MCP Spotlight: Cloudflare API MCP Server — 2 Tools, 2,500+ Endpoints, One Search-and-Execute Pattern
Server: @cloudflare/mcp-server-api by Cloudflare
Tools: 2 (search, execute) · License: MIT · Transport: stdio
Coverage: 2,500+ Cloudflare API endpoints — DNS, Workers, KV, R2, D1, Pages, Firewall, Load Balancers, Stream, Images, AI Gateway, Vectorize, Access, Zero Trust, Email Routing, Queues, Durable Objects, Hyperdrive, Analytics
Auth: Cloudflare API Token with scope-minimal permissions
Docs: developers.cloudflare.com/.../cloudflare/servers-for-cloudflare
GitHub: github.com/cloudflare/mcp
Every major cloud platform has dozens of product APIs, hundreds of endpoints per product, and thousands of configuration parameters. The "wrap the entire API in MCP" problem usually gets solved by exposing hundreds of tools — one per endpoint, one per resource type, one per action. The agent gets a 300-tool dump in its context, performance degrades, and the user gives up.
Cloudflare took the opposite bet: expose 2,500+ API endpoints through exactly 2 tools — search() and execute(). The agent searches for the right endpoint, executes the API call. The MCP tool surface stays at 2 forever, regardless of how many Cloudflare products exist.
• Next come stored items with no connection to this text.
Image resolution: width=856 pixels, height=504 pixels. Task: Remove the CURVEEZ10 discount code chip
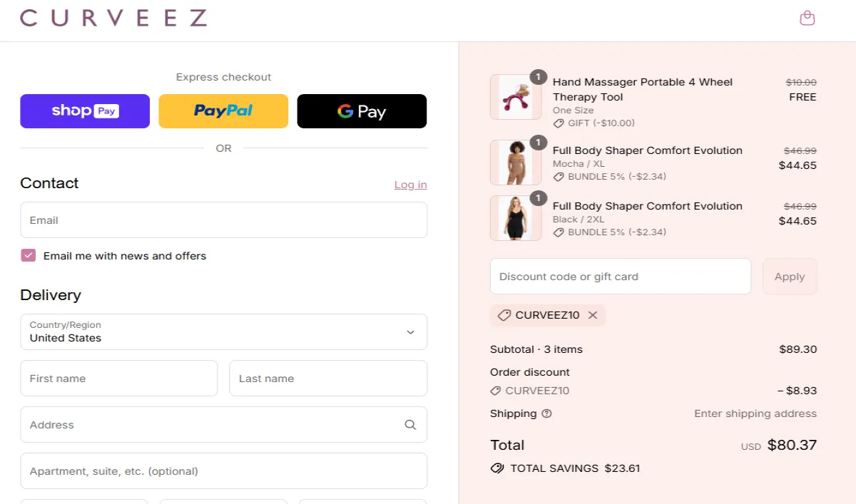click(592, 315)
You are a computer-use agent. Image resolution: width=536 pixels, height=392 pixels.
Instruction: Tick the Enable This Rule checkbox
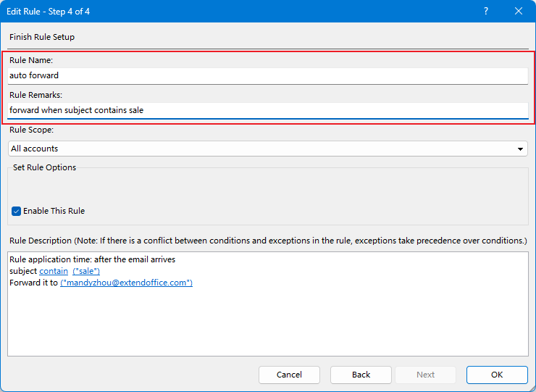click(x=16, y=211)
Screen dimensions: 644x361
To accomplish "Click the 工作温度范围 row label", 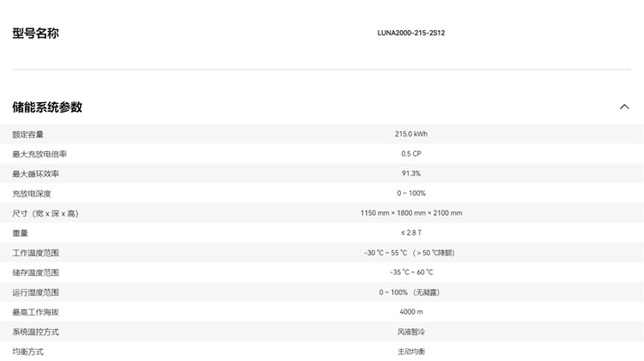I will pos(35,253).
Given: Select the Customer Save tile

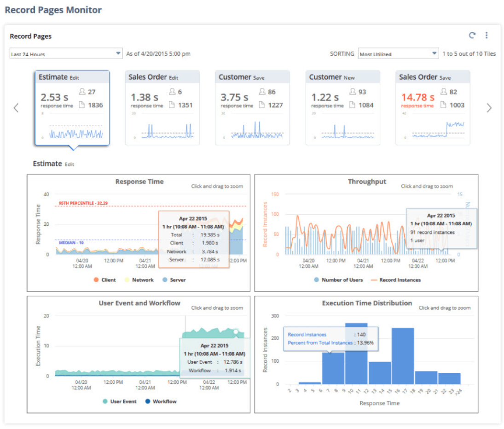Looking at the screenshot, I should 252,108.
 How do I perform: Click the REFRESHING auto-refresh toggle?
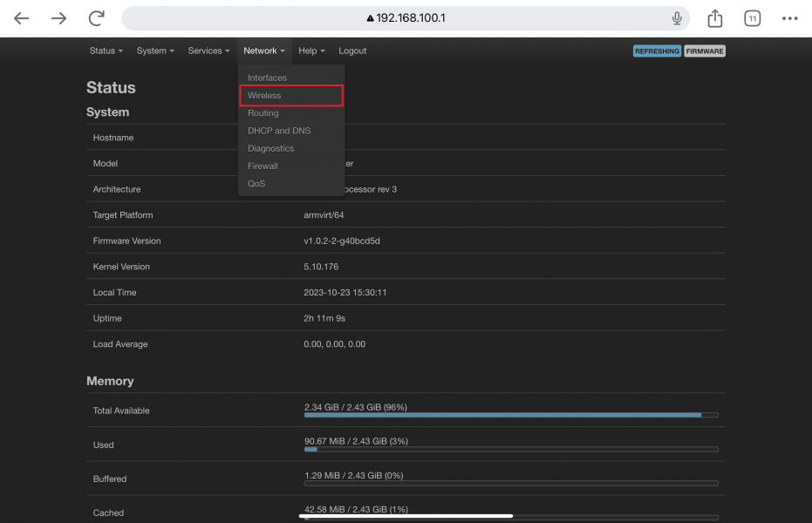[x=658, y=51]
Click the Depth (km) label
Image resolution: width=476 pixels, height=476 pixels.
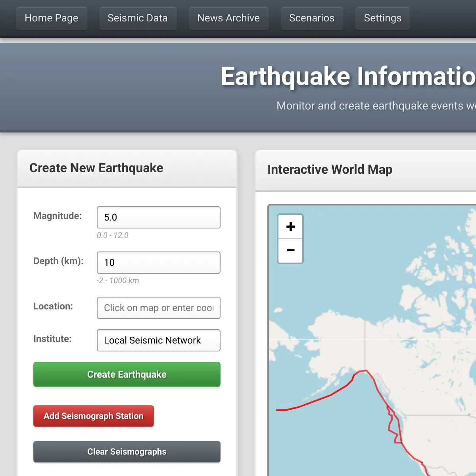click(58, 261)
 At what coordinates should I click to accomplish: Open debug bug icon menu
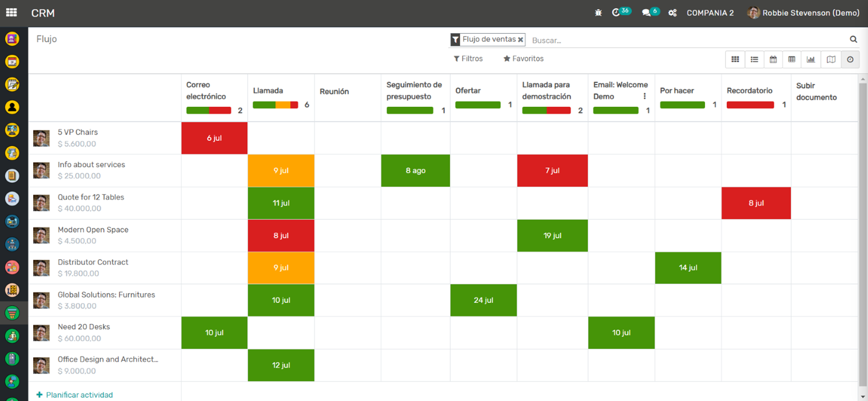click(598, 13)
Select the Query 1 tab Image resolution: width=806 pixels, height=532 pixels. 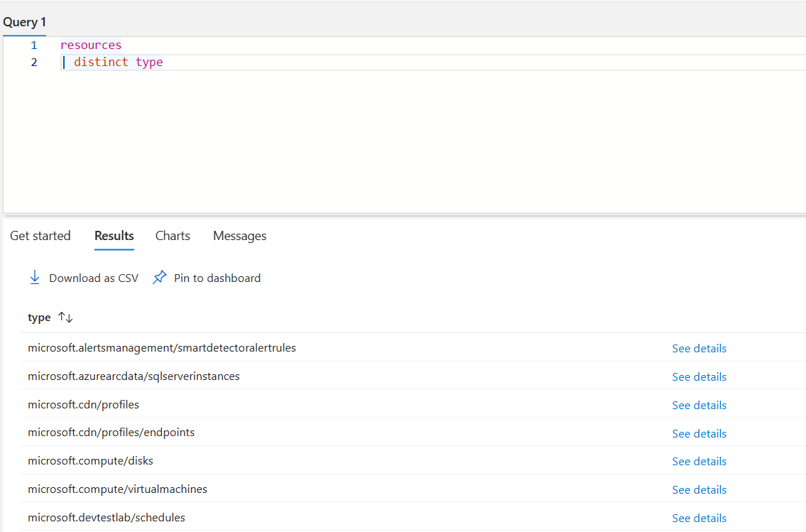point(23,21)
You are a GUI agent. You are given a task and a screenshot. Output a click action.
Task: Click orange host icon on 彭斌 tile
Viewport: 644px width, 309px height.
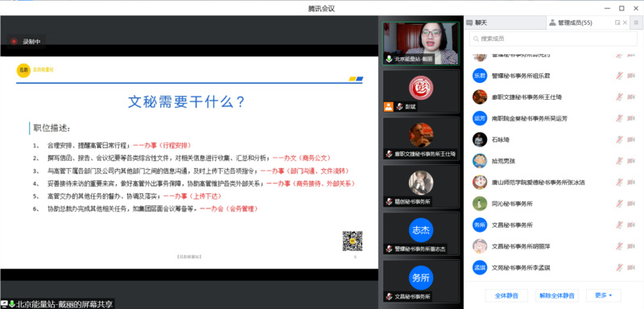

This is the design pattern every "wrap the whole platform" MCP server should copy. It's also the cleanest example I've seen of API-as-MCP-via-search — the same approach that Anthropic uses internally for Claude's tool-use with large API surfaces.
The Two-Tool Pattern
| Tool | What It Does |
|---|---|
search | Search the Cloudflare API schema by keyword, resource type, or product. Returns the matching endpoint, parameters, and example payloads. |
execute | Execute a Cloudflare API call with the method, URL, and parameters. Returns the API response. |
That's the entire MCP surface. The agent's mental model is:
1. "I need to do X with Cloudflare."
2. search("X") → endpoint, parameters, schema
3. execute(endpoint, params) → result
No 300-tool dump. No tool-name discovery. No per-product configuration. Just search and execute.
Why This Pattern Works
The "wrap the whole platform" problem has three failure modes that the two-tool pattern avoids:
1. Context bloat
A 300-tool tools/list response burns tens of thousands of tokens before the user even says "hi." On long-running agent sessions, the model has to re-read those tool descriptions every turn. The 2-tool surface stays at a constant ~1,000 tokens regardless of Cloudflare's product portfolio.
2. Tool name discovery
When a tool is named cloudflare_workers_kv_namespace_write_key_value_pair_v4, the agent has to guess the right name from a giant registry. The search-tool approach means the agent queries for what it needs at the moment it needs it, with the natural language description. The agent doesn't memorize tool names; it searches the schema.
3. Schema drift
When Cloudflare adds a new endpoint, a traditional MCP server needs a new release to expose it. With the two-tool pattern, the endpoint just appears in the search() results. The MCP server doesn't need to update for every new API endpoint — only for breaking schema changes.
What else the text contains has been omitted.